> [Exercise input]

- - - - - - -

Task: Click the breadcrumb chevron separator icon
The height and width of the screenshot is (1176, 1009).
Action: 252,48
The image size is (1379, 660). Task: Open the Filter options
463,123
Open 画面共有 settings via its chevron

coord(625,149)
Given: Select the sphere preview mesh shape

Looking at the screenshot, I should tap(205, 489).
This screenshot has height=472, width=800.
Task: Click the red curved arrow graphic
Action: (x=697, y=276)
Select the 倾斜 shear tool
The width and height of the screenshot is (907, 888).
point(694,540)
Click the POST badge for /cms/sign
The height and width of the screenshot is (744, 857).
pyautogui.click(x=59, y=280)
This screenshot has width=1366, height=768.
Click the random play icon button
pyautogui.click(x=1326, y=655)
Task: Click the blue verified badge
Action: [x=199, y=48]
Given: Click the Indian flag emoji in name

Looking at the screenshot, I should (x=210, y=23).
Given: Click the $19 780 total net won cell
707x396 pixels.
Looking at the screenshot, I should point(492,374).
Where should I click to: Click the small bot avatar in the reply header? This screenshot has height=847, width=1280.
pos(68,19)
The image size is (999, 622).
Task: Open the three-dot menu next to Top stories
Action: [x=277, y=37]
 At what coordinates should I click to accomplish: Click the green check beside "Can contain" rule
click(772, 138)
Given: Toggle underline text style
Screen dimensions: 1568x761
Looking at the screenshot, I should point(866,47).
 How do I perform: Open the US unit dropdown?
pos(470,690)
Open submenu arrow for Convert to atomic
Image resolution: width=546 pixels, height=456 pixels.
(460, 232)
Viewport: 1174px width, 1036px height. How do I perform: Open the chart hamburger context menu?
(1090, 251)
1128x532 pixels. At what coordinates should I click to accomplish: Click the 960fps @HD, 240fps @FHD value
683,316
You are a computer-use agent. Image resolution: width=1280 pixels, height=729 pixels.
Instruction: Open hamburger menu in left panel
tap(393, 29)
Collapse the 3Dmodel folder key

- - - - - - -

> [Work instructions]
Repeat, exactly as they stand above, the lines from the line with "Click the random play icon button" to the line with "Given: Click the $19 780 total net won cell", both lines included.

> [Completed task]
Click the random play icon button
pyautogui.click(x=1326, y=655)
Task: Click the blue verified badge
Action: [x=199, y=48]
Given: Click the Indian flag emoji in name

Looking at the screenshot, I should (x=210, y=23).
Given: Click the $19 780 total net won cell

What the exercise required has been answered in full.